Hopfen sei mit uns, unter diesem Motte steht mein heutiger Biertest. Warum nun das werdet ihr euch sich fragen? Nun ja, denn ins Deutsche übersetzt bedeutet der Name meines heutigen Testbieres genau das. Man kann sich also denken, dass bei diesem Bier der Hopfen im Vordergrund steht und genau das sollte bei einem IPA auch der Fall sein. Dennoch ist es in diesem Fall nicht ganz richtig, denn die Besonderheit bei diesem Bier liegt auf dem Malz, genauer gesagt auf dem glutenfreien Malz. Hergestellt wird dieses glutenfreie IPA von der Brauerei Jopen aus dem niederländischen Haarlem. Warum der außergewöhnliche Name des Bieres dennoch Sinn ergibt, mag der Tatsache geschuldet sein, das sich der Betrieb in einer alten Kirche befindet, die 2010 zur Brauerei umfunktioniert wurde. Der Alkoholgehalt des Bieres liegt bei 6,0%.

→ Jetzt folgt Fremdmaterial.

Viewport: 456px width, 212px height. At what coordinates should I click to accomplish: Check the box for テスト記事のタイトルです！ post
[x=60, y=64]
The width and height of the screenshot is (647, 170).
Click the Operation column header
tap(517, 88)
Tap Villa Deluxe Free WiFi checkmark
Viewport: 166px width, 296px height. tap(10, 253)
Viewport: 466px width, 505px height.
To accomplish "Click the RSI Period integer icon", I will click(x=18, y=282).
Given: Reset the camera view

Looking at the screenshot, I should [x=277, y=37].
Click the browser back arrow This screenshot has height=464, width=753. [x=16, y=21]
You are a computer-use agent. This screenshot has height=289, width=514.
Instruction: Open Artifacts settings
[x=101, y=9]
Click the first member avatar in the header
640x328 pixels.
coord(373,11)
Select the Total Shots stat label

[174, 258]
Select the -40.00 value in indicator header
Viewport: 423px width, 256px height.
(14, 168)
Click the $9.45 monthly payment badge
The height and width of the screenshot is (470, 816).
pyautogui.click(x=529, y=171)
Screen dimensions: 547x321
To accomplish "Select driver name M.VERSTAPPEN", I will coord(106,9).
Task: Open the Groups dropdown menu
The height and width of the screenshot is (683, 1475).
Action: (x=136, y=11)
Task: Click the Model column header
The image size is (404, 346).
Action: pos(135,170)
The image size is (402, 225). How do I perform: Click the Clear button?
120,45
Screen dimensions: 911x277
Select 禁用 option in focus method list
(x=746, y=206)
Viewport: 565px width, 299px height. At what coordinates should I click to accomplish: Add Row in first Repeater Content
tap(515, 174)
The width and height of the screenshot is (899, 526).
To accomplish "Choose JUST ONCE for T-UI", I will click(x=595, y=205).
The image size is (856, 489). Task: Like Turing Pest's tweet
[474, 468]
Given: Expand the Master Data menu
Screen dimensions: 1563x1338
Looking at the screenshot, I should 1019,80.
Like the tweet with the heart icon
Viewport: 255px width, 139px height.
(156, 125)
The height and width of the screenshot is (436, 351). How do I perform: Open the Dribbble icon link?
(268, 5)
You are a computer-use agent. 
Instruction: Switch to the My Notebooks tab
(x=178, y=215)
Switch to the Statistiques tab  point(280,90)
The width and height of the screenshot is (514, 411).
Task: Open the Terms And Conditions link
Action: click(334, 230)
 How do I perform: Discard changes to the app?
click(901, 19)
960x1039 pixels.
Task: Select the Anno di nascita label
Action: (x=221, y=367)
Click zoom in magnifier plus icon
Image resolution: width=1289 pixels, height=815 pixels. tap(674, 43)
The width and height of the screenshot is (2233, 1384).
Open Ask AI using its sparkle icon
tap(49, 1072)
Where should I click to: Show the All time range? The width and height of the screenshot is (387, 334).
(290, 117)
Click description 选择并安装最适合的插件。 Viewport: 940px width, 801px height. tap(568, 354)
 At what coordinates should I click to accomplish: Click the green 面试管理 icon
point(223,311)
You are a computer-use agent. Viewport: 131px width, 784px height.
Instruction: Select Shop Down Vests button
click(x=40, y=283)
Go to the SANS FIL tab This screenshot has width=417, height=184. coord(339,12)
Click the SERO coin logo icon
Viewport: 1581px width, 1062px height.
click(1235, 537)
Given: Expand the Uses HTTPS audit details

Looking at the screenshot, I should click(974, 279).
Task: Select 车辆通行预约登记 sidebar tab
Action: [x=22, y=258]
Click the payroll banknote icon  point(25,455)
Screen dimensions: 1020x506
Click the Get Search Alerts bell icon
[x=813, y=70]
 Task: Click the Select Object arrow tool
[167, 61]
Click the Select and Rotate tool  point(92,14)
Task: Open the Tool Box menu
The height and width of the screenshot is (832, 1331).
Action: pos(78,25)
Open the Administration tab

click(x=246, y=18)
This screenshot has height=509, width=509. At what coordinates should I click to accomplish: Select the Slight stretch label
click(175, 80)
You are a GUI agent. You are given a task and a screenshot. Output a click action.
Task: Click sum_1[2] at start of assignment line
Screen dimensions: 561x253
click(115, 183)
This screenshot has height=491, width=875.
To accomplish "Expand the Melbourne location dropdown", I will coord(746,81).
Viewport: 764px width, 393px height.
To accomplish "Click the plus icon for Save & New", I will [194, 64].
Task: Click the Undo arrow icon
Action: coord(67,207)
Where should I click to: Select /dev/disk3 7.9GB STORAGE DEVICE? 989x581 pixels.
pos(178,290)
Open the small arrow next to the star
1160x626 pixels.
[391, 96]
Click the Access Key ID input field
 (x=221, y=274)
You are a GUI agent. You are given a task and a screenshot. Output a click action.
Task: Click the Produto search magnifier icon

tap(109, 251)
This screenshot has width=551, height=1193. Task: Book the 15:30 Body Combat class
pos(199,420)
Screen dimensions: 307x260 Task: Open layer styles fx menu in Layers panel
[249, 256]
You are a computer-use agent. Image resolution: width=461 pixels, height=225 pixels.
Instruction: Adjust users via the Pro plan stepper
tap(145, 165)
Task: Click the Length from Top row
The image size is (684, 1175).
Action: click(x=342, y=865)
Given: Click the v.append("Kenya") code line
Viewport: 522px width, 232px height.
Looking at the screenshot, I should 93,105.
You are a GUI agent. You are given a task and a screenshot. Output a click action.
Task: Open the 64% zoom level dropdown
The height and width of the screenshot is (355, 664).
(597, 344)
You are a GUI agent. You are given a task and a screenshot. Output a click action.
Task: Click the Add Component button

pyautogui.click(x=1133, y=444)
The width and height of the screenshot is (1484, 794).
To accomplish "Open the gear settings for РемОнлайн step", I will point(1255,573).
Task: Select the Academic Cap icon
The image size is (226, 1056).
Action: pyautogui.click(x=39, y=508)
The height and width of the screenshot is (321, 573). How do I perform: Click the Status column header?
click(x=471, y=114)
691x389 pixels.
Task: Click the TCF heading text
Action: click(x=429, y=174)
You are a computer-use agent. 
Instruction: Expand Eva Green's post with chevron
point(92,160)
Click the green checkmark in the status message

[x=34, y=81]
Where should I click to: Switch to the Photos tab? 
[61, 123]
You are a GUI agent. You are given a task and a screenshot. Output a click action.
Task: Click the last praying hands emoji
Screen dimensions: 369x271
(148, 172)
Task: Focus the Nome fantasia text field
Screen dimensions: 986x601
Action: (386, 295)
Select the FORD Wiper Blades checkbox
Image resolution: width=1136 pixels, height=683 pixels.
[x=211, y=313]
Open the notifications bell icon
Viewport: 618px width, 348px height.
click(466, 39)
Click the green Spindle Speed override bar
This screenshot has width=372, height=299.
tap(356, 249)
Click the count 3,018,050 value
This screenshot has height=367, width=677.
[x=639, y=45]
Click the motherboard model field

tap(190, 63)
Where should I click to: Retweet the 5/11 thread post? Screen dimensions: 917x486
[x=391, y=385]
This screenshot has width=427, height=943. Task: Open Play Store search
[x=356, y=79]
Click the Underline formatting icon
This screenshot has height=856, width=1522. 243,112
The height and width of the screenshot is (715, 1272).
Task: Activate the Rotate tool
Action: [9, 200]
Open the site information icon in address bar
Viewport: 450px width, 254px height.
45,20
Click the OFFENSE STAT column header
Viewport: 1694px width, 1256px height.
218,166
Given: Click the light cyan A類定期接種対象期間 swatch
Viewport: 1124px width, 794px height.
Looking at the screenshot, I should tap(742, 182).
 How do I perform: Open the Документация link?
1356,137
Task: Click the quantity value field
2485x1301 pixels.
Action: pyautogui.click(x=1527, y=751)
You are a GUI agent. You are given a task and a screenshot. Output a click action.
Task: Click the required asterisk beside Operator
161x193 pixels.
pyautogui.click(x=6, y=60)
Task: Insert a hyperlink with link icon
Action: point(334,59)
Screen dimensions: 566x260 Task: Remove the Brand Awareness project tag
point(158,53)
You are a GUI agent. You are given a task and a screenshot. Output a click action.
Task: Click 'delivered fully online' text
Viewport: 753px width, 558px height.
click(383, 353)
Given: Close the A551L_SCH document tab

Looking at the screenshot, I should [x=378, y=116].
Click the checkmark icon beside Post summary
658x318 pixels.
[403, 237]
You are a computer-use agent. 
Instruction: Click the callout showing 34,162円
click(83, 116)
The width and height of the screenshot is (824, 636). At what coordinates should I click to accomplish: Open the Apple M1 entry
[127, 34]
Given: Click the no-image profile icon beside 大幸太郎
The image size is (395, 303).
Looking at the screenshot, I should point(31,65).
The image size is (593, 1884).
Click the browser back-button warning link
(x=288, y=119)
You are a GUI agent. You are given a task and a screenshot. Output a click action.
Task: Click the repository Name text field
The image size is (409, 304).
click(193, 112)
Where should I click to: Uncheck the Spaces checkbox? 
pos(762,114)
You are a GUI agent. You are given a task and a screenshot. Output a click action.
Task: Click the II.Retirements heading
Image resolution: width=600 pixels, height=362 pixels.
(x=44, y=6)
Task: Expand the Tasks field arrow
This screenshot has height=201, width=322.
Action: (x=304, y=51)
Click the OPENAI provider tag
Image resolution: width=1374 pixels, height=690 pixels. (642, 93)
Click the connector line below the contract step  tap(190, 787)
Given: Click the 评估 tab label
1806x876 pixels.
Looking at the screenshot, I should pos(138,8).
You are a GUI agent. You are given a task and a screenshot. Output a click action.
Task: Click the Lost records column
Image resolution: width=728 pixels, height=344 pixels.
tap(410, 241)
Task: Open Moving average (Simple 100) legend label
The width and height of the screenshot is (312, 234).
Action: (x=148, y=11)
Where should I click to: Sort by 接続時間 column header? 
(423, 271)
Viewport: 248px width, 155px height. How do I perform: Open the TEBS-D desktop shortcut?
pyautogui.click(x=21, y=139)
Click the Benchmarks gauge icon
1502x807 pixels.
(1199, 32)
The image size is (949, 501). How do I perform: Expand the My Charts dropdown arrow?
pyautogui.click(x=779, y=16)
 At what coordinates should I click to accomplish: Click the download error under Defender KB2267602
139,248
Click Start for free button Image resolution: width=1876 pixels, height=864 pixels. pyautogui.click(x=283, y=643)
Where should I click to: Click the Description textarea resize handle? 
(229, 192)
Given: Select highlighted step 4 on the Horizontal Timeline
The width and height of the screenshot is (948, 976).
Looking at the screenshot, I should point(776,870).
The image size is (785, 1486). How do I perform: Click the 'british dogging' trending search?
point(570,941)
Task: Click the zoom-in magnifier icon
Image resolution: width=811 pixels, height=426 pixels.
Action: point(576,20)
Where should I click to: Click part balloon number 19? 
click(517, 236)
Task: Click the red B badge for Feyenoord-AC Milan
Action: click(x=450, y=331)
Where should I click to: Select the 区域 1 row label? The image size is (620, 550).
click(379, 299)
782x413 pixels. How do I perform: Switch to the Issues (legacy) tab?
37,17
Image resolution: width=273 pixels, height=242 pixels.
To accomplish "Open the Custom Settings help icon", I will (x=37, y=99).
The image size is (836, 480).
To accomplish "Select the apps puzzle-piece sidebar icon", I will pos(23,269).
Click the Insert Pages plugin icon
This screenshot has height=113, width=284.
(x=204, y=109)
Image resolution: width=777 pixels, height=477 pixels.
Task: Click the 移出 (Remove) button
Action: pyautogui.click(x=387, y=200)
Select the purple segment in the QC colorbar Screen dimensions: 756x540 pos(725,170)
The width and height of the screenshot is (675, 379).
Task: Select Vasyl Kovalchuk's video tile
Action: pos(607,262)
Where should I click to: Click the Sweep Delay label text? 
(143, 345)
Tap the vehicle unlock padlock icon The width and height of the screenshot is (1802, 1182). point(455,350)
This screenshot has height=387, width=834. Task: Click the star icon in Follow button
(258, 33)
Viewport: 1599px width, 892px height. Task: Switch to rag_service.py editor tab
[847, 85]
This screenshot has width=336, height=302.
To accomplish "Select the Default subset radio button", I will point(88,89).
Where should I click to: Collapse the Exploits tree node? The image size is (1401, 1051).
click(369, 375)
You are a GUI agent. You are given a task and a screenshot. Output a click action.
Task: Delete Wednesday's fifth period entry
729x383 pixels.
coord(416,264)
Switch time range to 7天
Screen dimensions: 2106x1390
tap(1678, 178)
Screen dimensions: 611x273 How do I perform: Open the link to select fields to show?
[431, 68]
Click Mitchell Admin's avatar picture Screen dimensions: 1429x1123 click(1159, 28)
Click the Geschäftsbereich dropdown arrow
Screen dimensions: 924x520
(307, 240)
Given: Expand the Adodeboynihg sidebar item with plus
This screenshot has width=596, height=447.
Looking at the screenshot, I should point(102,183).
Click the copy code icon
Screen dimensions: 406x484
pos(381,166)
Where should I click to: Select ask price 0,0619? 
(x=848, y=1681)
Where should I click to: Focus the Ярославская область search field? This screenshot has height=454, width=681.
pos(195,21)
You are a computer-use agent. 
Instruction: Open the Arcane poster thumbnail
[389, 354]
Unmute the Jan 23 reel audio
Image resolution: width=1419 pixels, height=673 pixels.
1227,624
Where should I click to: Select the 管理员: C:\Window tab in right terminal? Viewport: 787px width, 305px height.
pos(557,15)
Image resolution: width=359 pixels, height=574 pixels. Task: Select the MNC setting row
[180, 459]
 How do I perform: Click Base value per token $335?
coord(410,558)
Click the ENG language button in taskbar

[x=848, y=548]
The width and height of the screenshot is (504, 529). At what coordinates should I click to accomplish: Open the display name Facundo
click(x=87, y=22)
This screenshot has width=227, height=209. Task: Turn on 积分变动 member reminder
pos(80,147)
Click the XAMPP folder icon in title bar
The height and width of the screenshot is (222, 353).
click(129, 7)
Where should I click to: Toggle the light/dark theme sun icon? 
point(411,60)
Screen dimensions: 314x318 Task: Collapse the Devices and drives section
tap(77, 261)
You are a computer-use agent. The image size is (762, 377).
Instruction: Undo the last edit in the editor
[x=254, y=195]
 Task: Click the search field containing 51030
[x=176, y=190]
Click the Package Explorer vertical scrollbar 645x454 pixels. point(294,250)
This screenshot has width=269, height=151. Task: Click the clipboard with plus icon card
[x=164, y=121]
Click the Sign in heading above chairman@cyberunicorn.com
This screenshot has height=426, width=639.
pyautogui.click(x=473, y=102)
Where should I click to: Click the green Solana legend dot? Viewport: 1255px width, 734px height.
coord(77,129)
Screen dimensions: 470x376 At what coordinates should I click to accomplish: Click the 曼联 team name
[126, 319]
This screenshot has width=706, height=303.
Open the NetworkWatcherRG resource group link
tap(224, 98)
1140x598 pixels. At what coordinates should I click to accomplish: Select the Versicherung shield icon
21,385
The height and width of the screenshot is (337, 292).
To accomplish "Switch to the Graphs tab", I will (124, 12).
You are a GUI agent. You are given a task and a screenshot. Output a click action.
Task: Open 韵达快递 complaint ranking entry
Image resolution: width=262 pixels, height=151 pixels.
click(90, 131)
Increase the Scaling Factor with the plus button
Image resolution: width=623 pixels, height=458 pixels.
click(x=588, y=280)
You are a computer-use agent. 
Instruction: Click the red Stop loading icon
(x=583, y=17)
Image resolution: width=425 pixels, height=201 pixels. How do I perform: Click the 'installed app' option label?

Zur Optik: Ein leicht trübes, oranges Bier. Es hat eine ordentlichen weißen Schaum.

Zum Geruch: Es ist fruchtig und hat auch leicht tropische Einflüsse, diese sind aber eher marginal. Man hat etwas Grapefruit, Orange, Mandarine und Ananas.

Zum Geschmack: Im ersten Eindruck ist es ein wenig bitter und man hat aber auch saftige Noten. Es ist leicht bitter am Gaumen und prickelt schön. Es ist aber auch trotz allem doch sehr dezent. Es ist erstaunlich herb am Gaumen, wenn auch gekonnt dezent sodass es nicht bitter wird sonder eher in die harzige Richtung geht. Auch im weiteren Trinkverlauf hat man ein florales Bier mit dezenten Fruchtaromen, die sich mit dem Malz sehr harmonisch präsentieren.

Zum Fazit: Ein IPA, welches nicht viel zu bemängeln hat. Es ist harzig und bitter und bleibt sich dieser Linie treu. Mir fehlen fruchtige Noten, wobei das bei diesem IPA vielleicht gar nicht gewollt ist. Von mit gibt es sehr gute 4 Sterne für dieses Bier.